## Aufgabe
Führen Sie den weiter unten stehenden Kommentar über das Ohrlochstechen bei Kindern fort. Beginnen Sie direkt nach seinem letzten Satz.

Kommentar Ohrloch für Kinder: Das totale Kindeswohl

Die Kindheit ist nicht selten traumatisierend. Da braucht es keine Piercings und keine Religionen: Kinder gehören geschützt – vor Eingriffen jeglicher Art.

Diesem Berliner Amtsrichter gebührt Dank. Mit seiner Frage, ob auch das Ohrlochstechen bei dreijährigen Kindern strafbar ist, trägt er zur Versachlichung der Debatte bei. Zumindest macht er klar, dass die Aufgeregtheit in Deutschland nichts mit Religionen, Rassismus oder dergleichen zu tun hat. Nein, es geht wirklich nur ums Kindeswohl, ums totale Kindeswohl.

Die von dem Berliner Amtsrichter angestoßene Debatte ist aber auch gefährlich, denn sie verengt die Perspektive zu sehr auf körperliche Eingriffe. Genauso wichtig, nein wichtiger, sind die psychischen Folgen für die Kinderseele durch traumatische Erfahrungen. Auch diese sind schließlich nicht wiedergutzumachen.

## Bereitgestelltes Material
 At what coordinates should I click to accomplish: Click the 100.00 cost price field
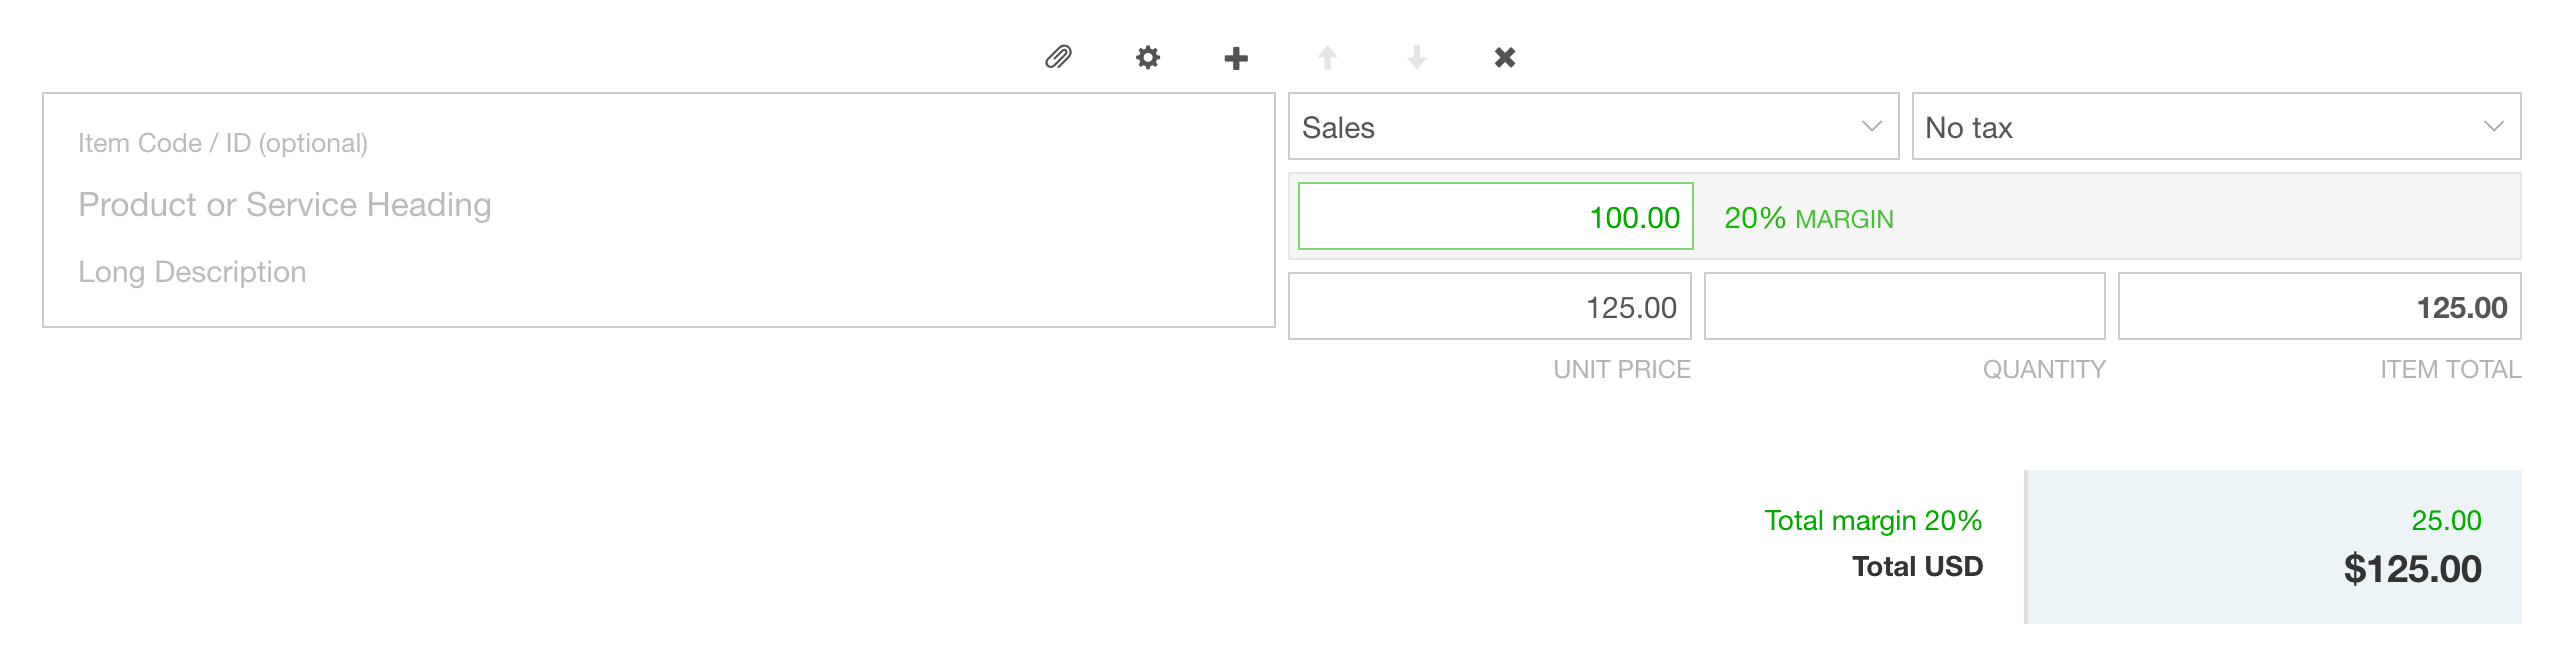point(1495,217)
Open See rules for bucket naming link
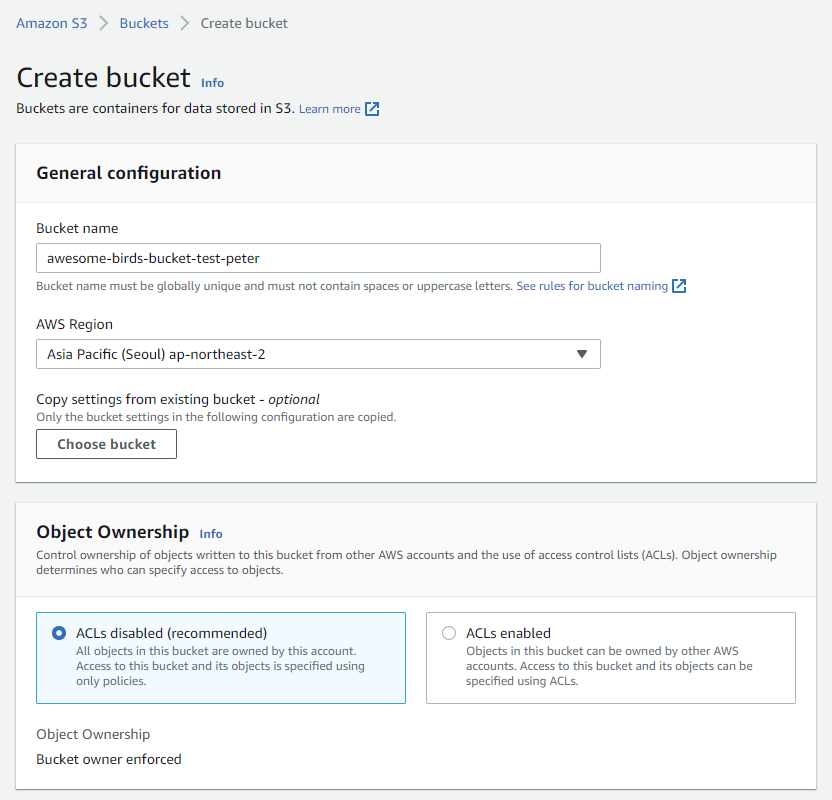The width and height of the screenshot is (832, 800). (x=592, y=286)
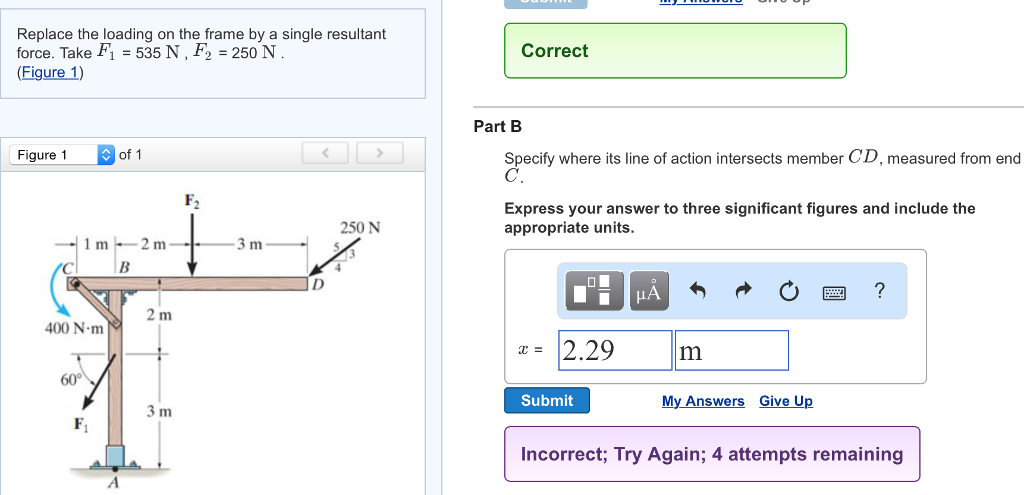The image size is (1024, 495).
Task: Click the Incorrect; Try Again message box
Action: pos(711,454)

## Antwort
Es ist die Aufgabe von Eltern, ihren Kindern jede potenziell traumatisierende Erfahrung zu ersparen. Es gibt schließlich schon genügend traumatisierende Erfahrungen, denen Kinder nicht ausweichen können – die Geburt, die ersten und die zweiten Zähne, die Pubertät – alles Weitere könnte Kinder endgültig überfordern.

Denken wir an Märchen, grausame Erzählungen, die ganz offensichtlich jedes Potenzial haben, Jungs und Mädchen nachhaltig zu verängstigen. Da werden Kinder im Wald ausgesetzt, von Hexen gefangen genommen und Menschen bei lebendigem Leib verbrannt. Jeder kann erahnen, was solche Schilderungen in Kinderseelen anrichten. Auch das Erzählen von Märchen muss strafbar sein.

Oder der Besuch von Kirchen, bei denen ein offensichtlich schwer gefolterter Mann an der Wand hängt, wenn auch nur holzgeschnitzt. Müssen Kinder so etwas sehen? Es geht hier natürlich nicht um ein Kruzifix-Verbot für Kirchen, wir haben schließlich Religionsfreiheit. Allerdings sollten Kinder unter 14 Jahren solche verstörenden Orte nicht betreten. Mist, jetzt reden wir schon wieder über Religion.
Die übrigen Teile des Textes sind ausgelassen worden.